━━ Document excerpt ━━

Investigator Profile: Daniel Jeanmonod, MD

Published:

Key Points

  • Dr. Jeanmonod was one of the first physicians to translate modern focused ultrasound to human patients with neuropathic pain and movement disorders. 
  • Learn about his role in discovering the brain mechanism behind these disorders and how he translated that knowledge into effective treatments.

Do you know who provided the evidence for the unified mechanism behind neuropathic pain and movement disorders? It happens to be one of the first physicians to translate modern focused ultrasound to human patients: Daniel Jeanmonod, MD. 

Professor Jeanmonod recently retired and closed SoniModul, his focused ultrasound clinic in Switzerland. This pioneer in functional neurosurgery changed the way that patients are treated when he worked with legendary neuroscientist Professor Rodolfo Llinás to discover and document thalamocortical dysrhythmia, the neuronal hyperactivity that causes Parkinson’s disease and is the source of neuropathic pain. 

“Daniel Jeanmonod is the quintessential pioneer in focused ultrasound,” says Foundation Chairman Neal F. Kassell, MD. “His seminal work on making lesions deep in the brain – in and around the thalamus – is what triggered the rapid growth of the field of focused ultrasound. Not only were his studies important for treating neuropathic pain, but they served as the predicate for using focused ultrasound to treat essential tremor, Parkinson’s, and many other disorders in the brain and the rest of the body.” 

We interviewed Prof. Jeanmonod to learn more about his incredible career as a functional neurosurgeon and how he plans to spend his retirement sharing what he learned about the psycho-emotional management of complex pain syndromes and the integration of spiritual health into medicine. 

What is your background in medicine?  
I obtained the Swiss medical degree in 1978 and specialized as a neurosurgeon in Switzerland, England, and France to earn the title of Swiss neurosurgeon and began using stereotactic radiofrequency technology for lesioning in 1989. I was head of the Department of Functional Neurosurgery at Zürich University Hospital between 1989 and 2009. I held a Professorship of Functional Neurosurgery at the University of Zürich between 2001 and 2019 and one in Physiology and Neuroscience at New York University between 1998 and 2018. I founded the SoniModul Center for Ultrasound Functional Neurosurgery in Solothurn, Switzerland, in 2010. As a functional neurosurgeon, I treated people with brain diseases that produce symptoms from neuronal overactivity in the brain. I had a particular interest in treating patients with neurogenic (or neuropathic) pain and movement disorders, including Parkinson’s disease and essential tremor.

In 1998, what research were you doing when you won the Foundation Pfizer Research Prize? 
I was studying the mechanisms behind abnormal movements and neuropathic pain. To perform stereotactic radiofrequency operations, we had to penetrate the brain with an electrode and then apply the radiofrequency current to make small therapeutic lesions. Before that, we used microelectrodes to record electrical brain activity; these were single-unit, cell-by-cell recordings.

━━━

- [Exercise aim]:
Decide whether each statement agrees with the Jeanmonod profile, answering yes or no and quoting the deciding words: 1. Jeanmonod headed the Department of Functional Neurosurgery at Zürich University Hospital until 2009. 2. He founded SoniModul in Zürich. 3. His New York University professorship was in functional neurosurgery.

━━ Provided data ━━

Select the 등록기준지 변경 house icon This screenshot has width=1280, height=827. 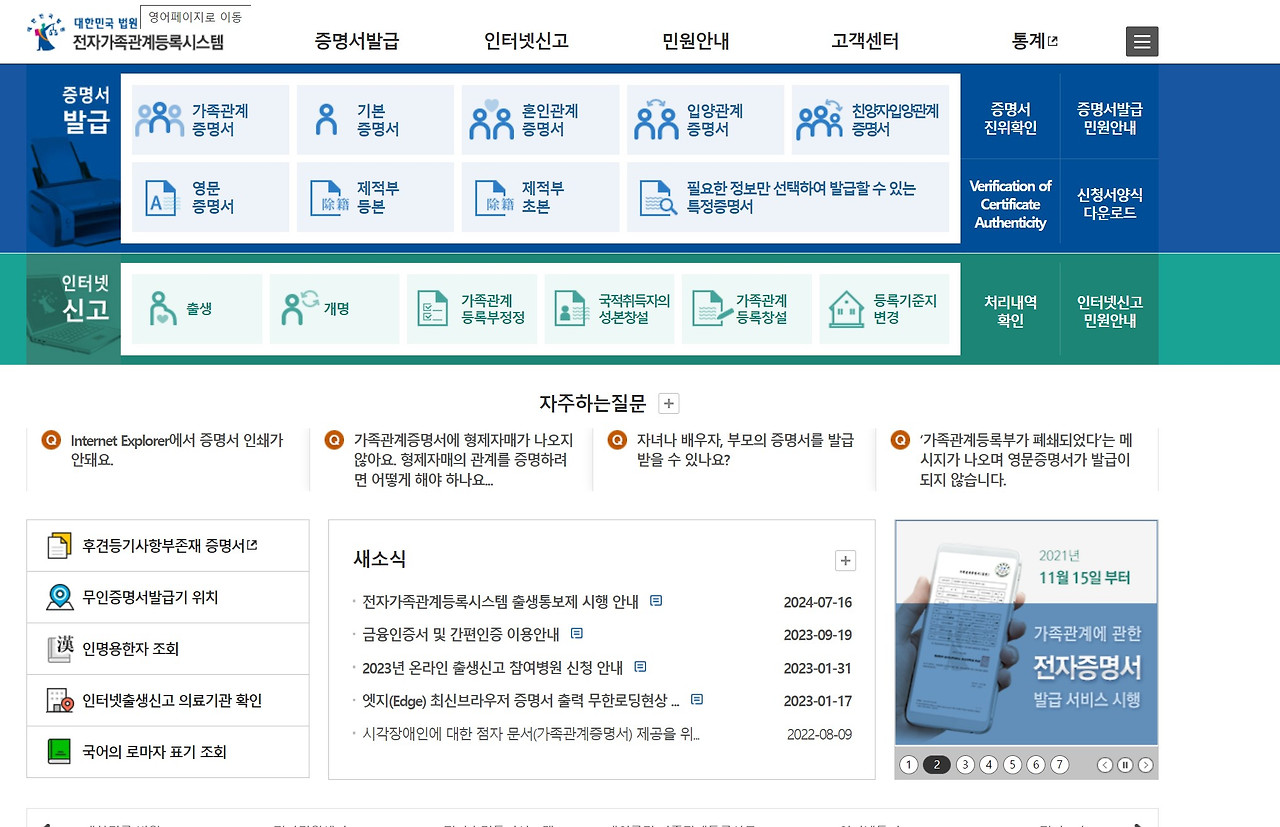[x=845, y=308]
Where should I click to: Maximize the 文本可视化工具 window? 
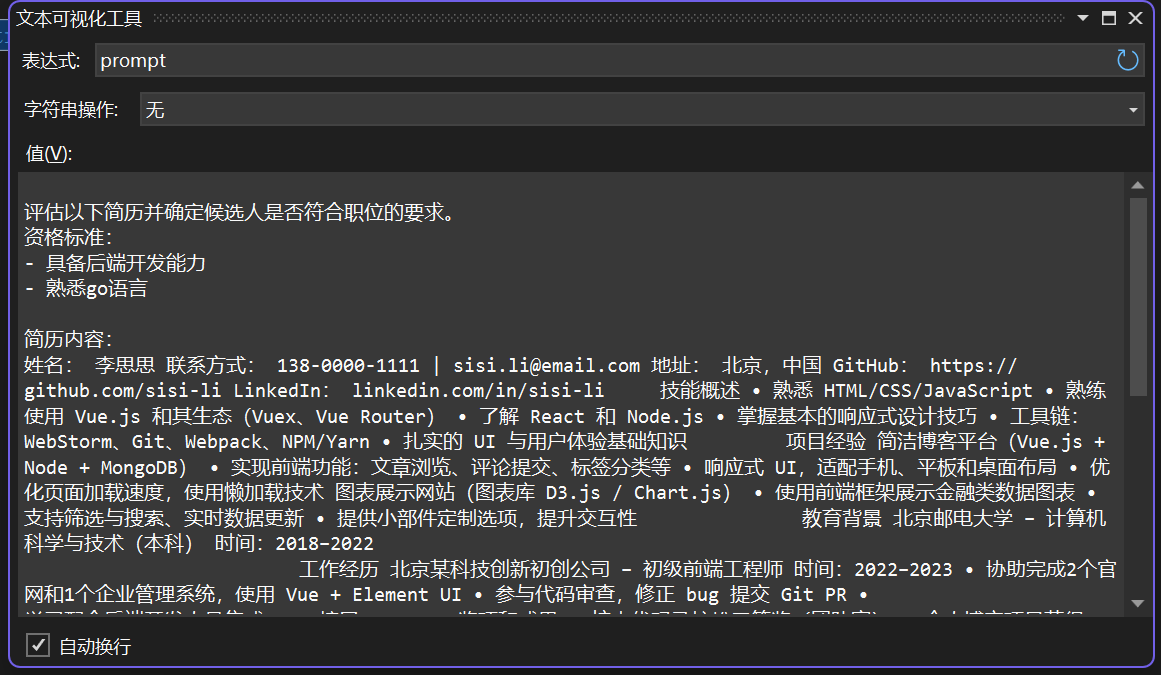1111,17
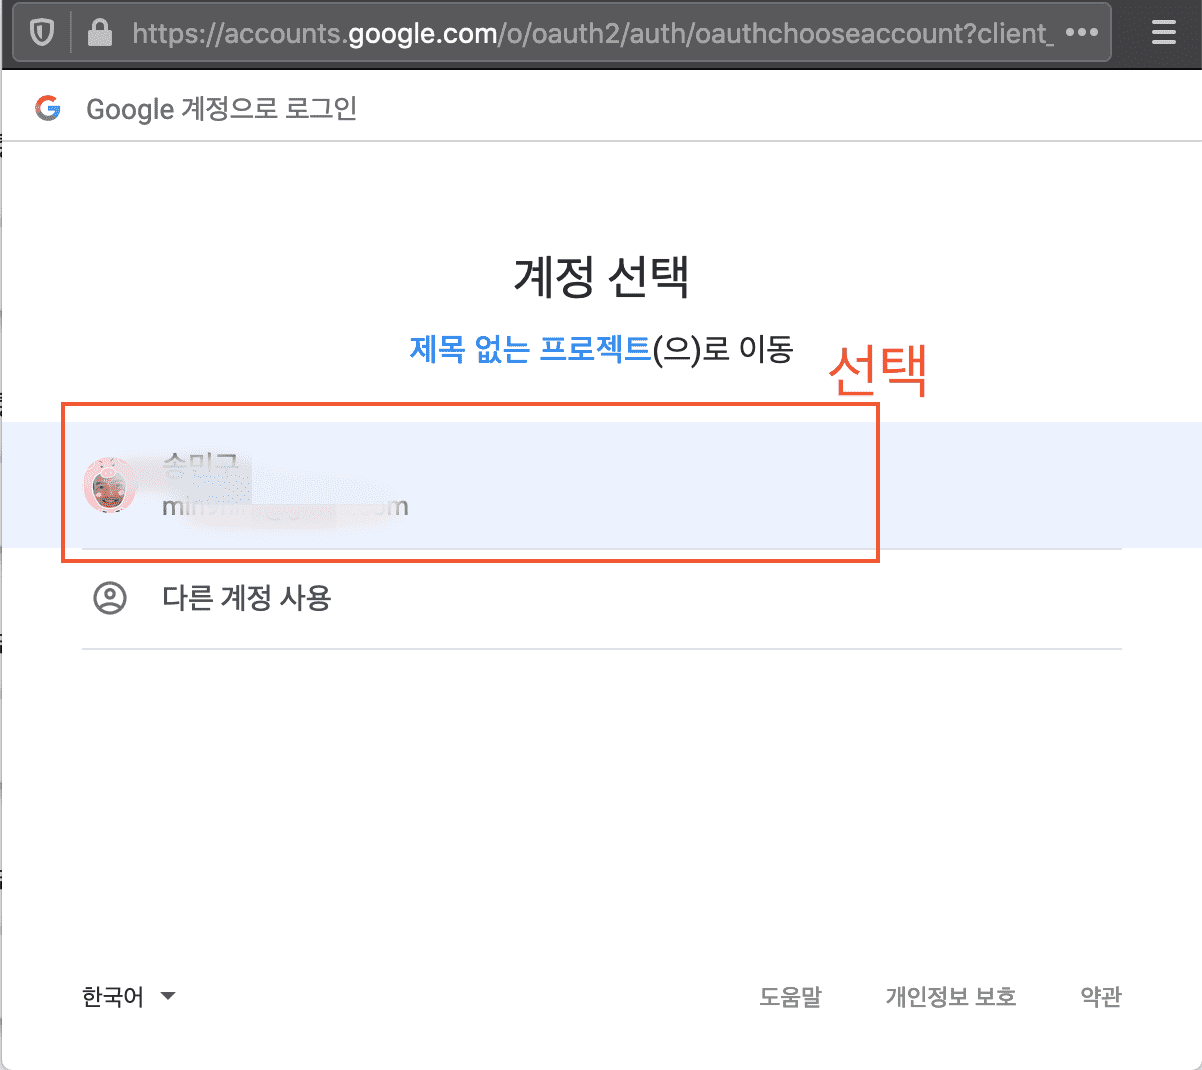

━━━

- [Answer]:
1. Yes: "I was head of the Department of Functional Neurosurgery at Zürich University Hospital between 1989 and 2009."
2. No: "I founded the SoniModul Center for Ultrasound Functional Neurosurgery in Solothurn, Switzerland, in 2010."
3. No: "one in Physiology and Neuroscience at New York University between 1998 and 2018."